**TASK PROMPT**
Rewrite the rows from the line holding "Where should I" through the last row, both ends included, with "Shopping Site" replaced by "Online Store" and nothing else changed. Leave the pictures out.

Raw records:
--

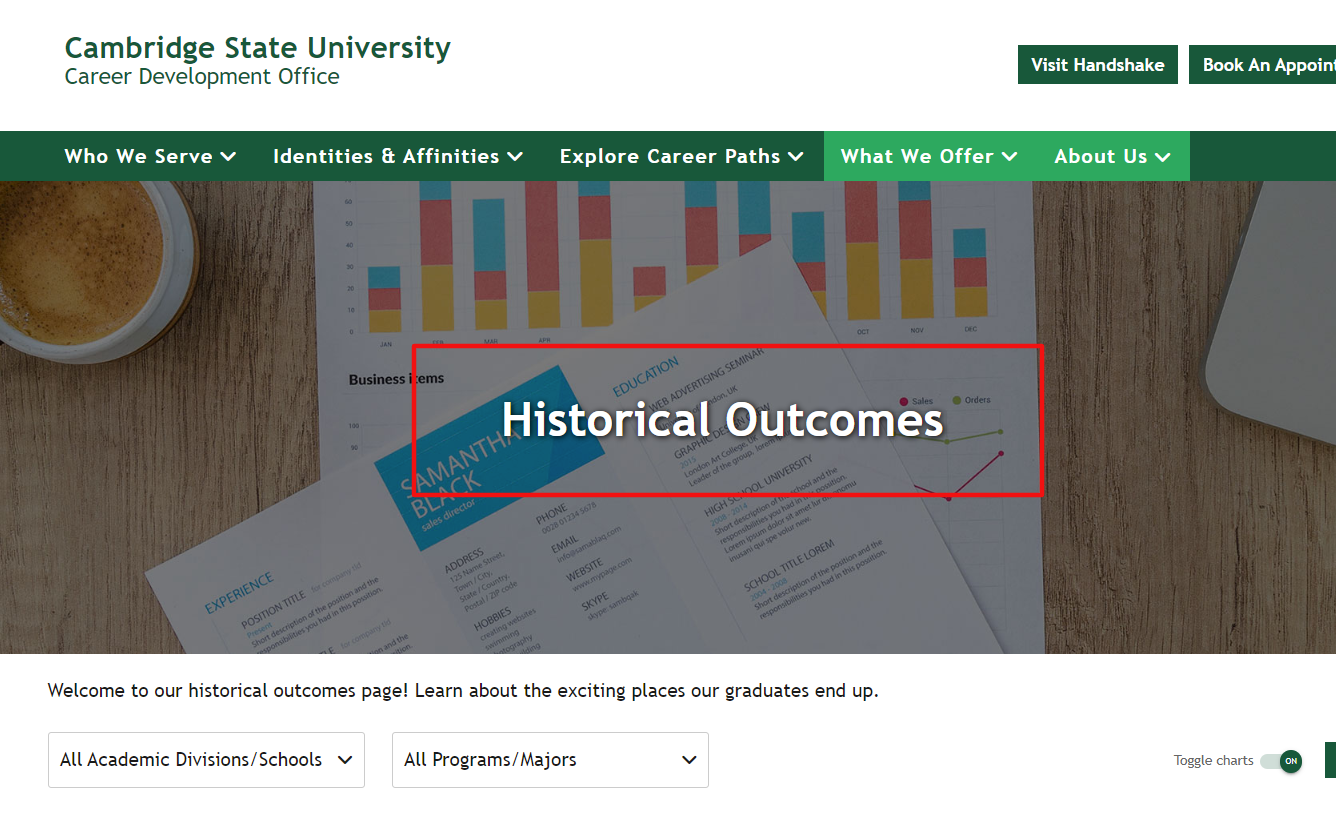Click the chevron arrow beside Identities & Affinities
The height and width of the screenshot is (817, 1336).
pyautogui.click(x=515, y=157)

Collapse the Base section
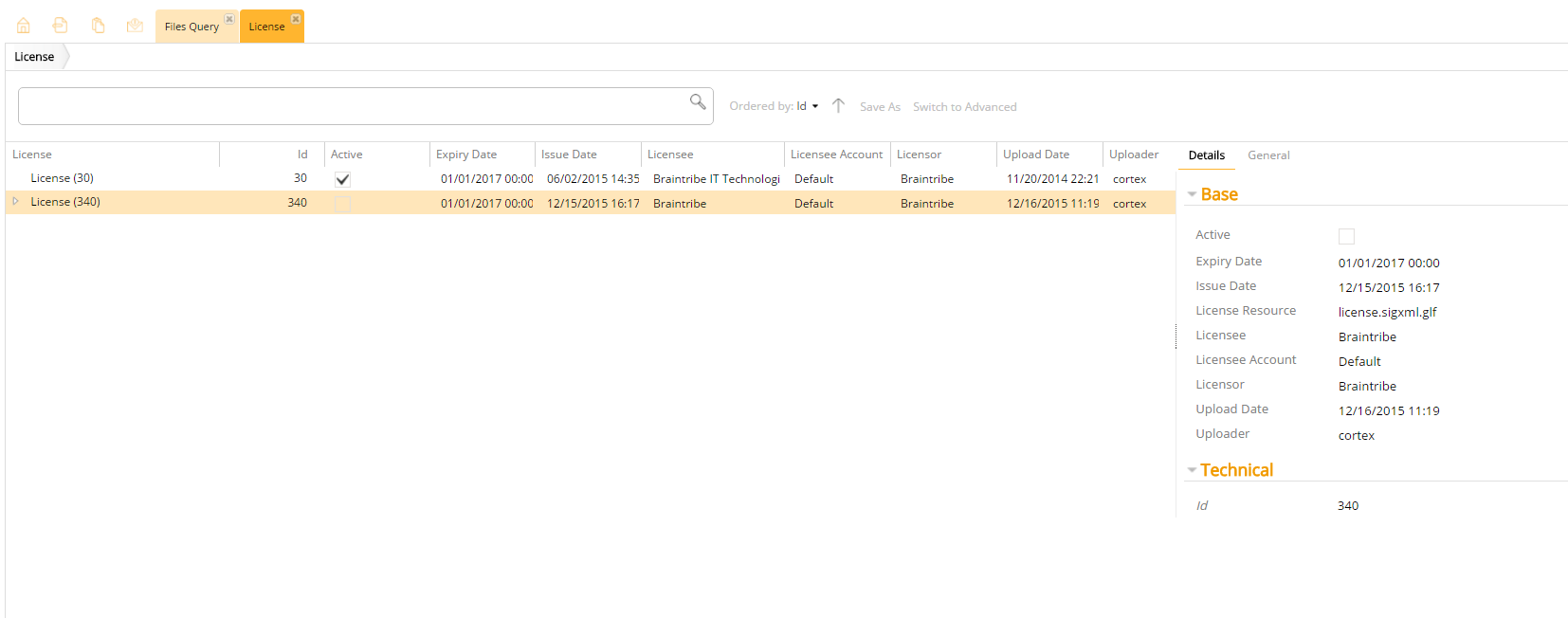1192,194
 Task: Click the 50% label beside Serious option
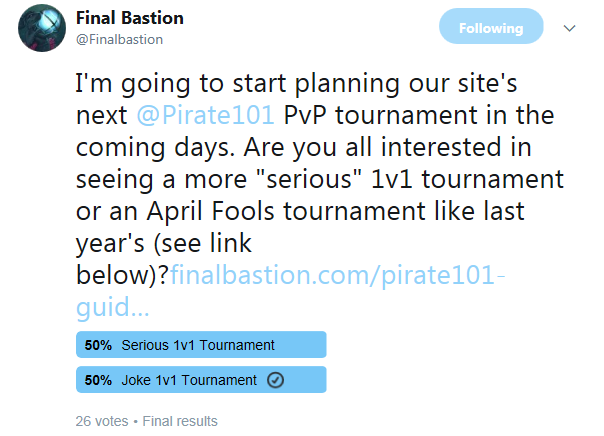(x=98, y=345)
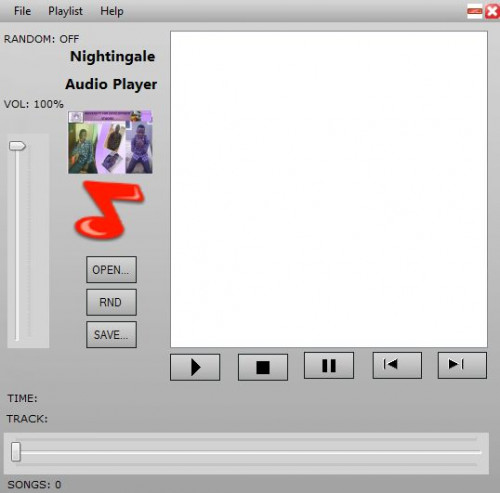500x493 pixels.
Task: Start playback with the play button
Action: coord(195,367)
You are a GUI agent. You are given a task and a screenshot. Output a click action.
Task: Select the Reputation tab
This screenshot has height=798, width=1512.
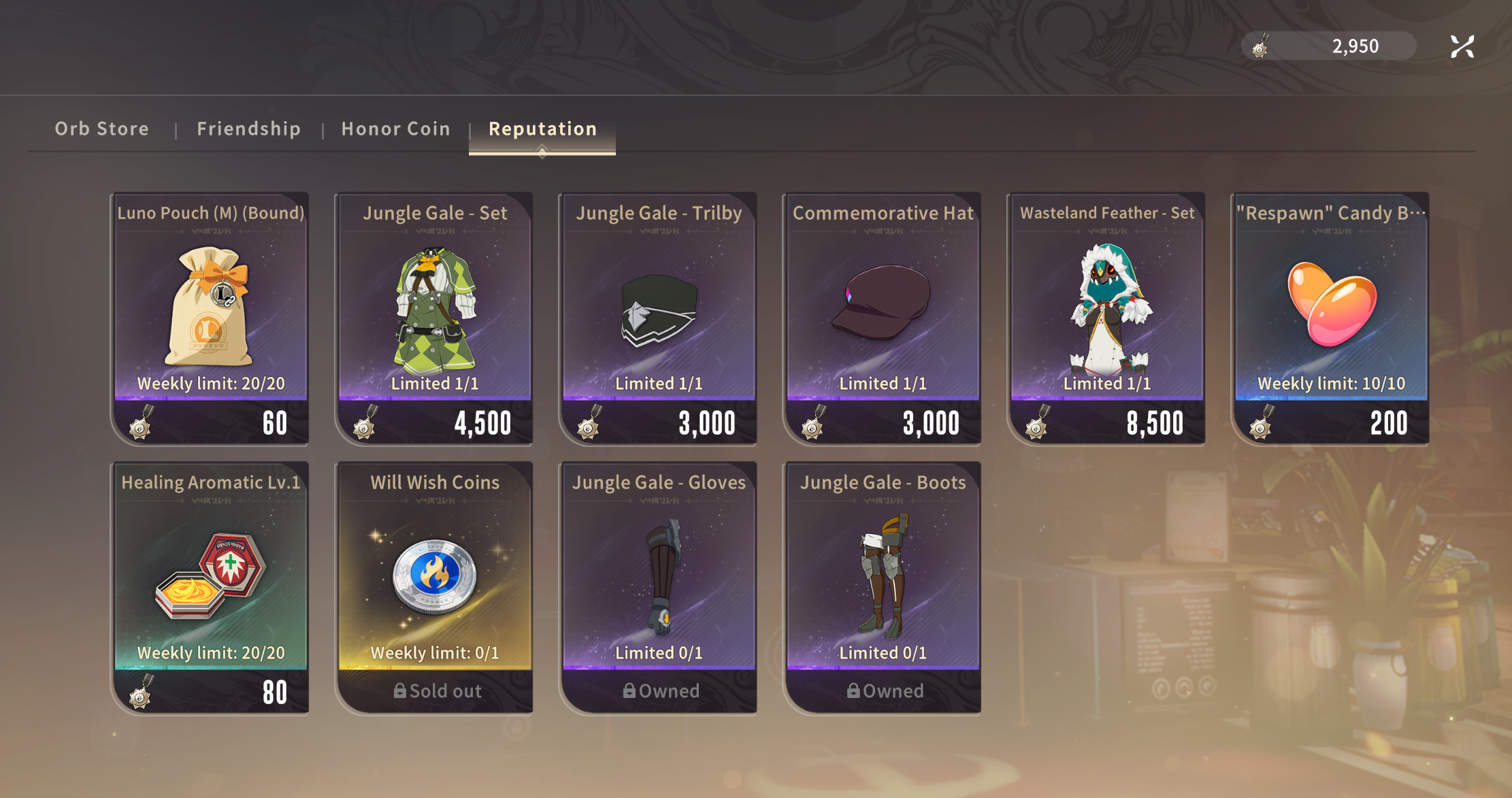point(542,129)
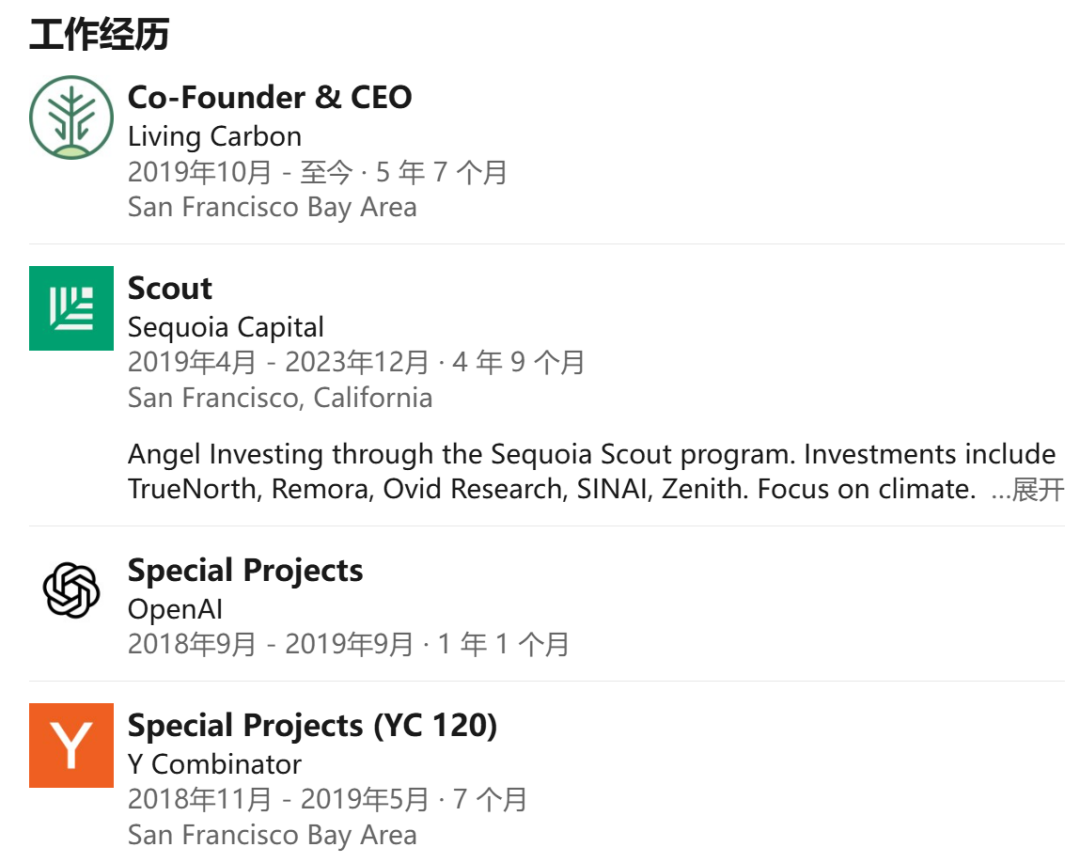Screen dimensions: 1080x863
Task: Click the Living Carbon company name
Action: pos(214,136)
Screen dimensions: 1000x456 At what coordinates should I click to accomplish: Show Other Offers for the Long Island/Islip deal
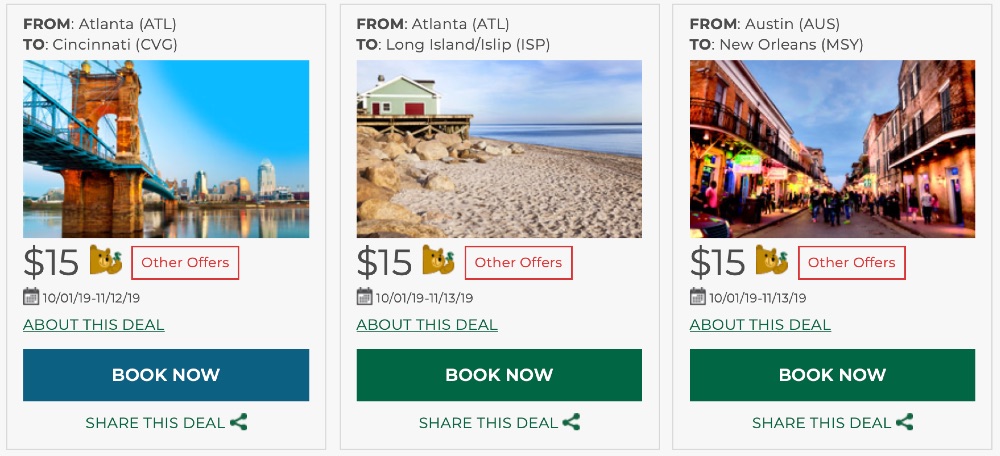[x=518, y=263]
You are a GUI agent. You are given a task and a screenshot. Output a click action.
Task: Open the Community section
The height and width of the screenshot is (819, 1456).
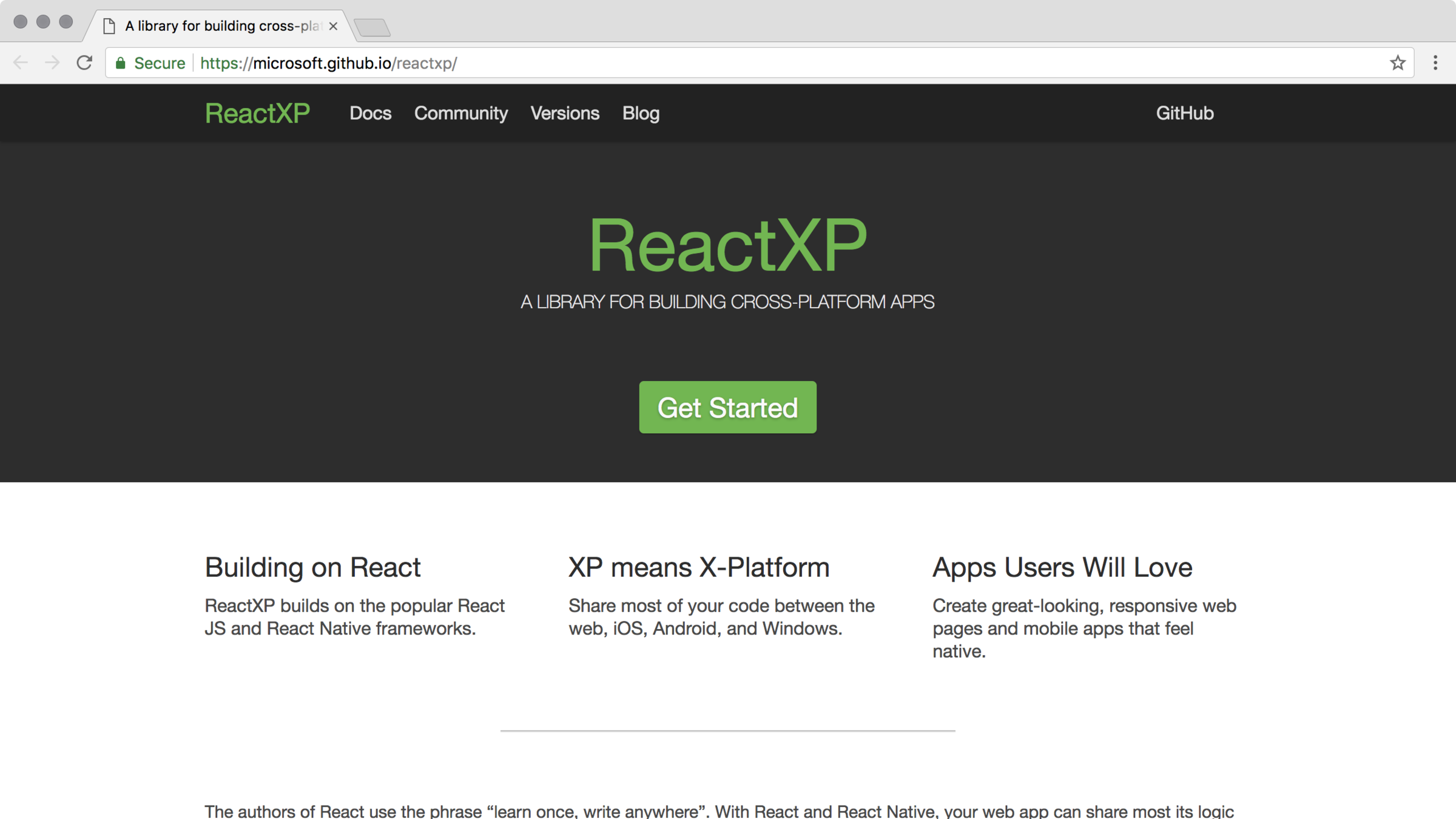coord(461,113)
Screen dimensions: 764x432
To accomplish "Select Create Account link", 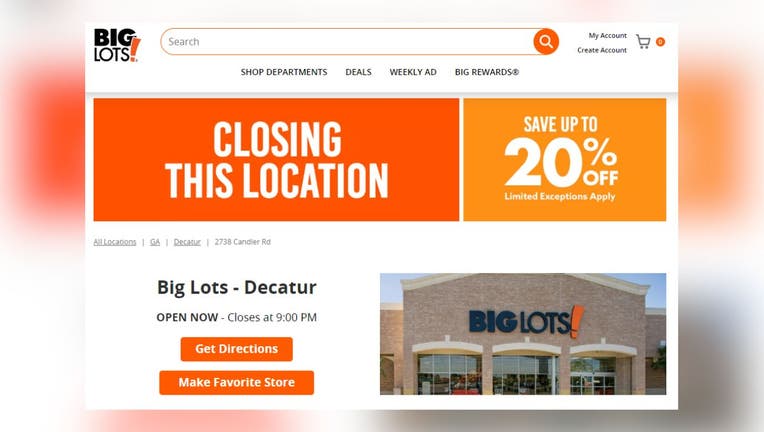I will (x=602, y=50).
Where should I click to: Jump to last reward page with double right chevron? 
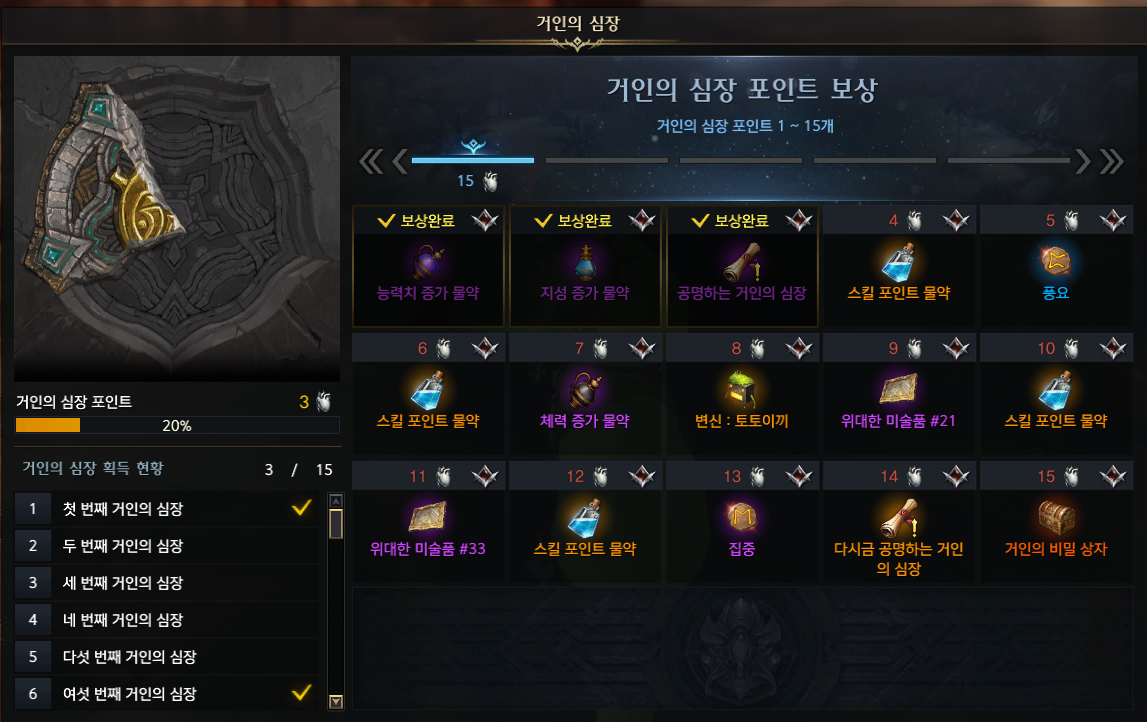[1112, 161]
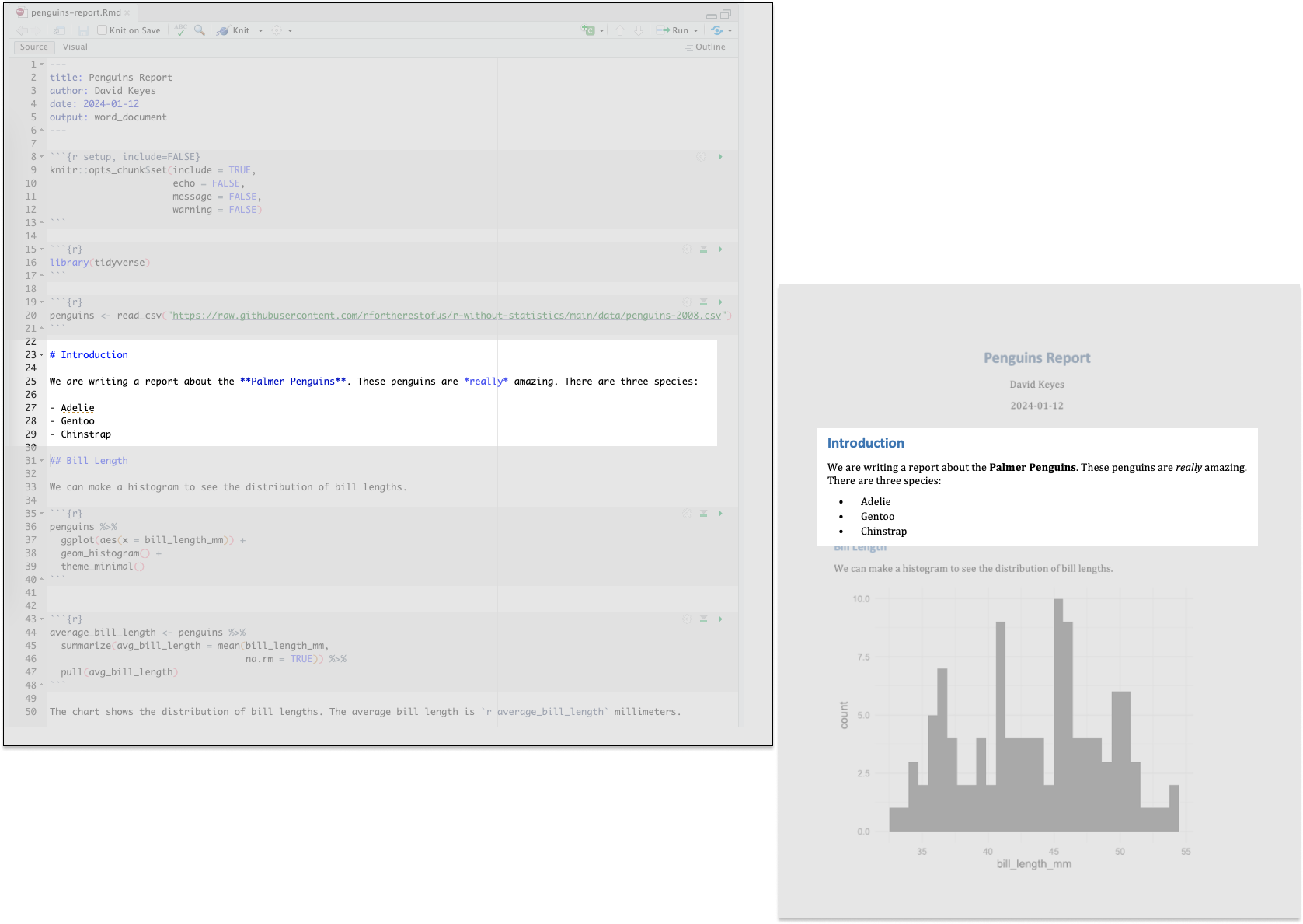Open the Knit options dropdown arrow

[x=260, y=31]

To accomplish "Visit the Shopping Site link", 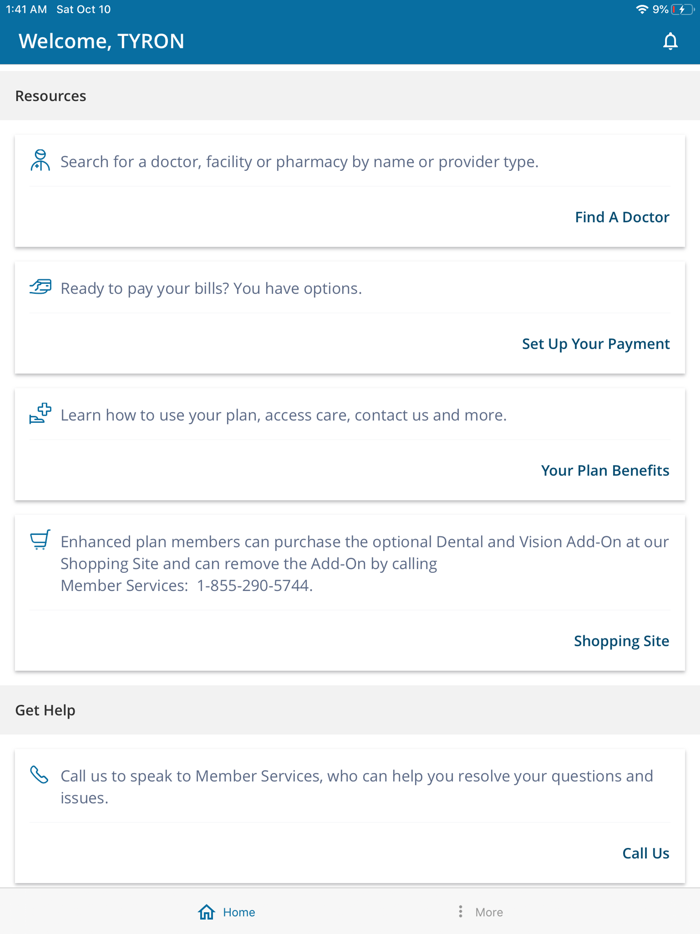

--

**WORKED SOLUTION**
Where should I click to: Jump to last reward page with double right chevron? 
[1112, 161]
Open the Knit options dropdown arrow

[x=260, y=31]

To accomplish "Visit the Online Store link", 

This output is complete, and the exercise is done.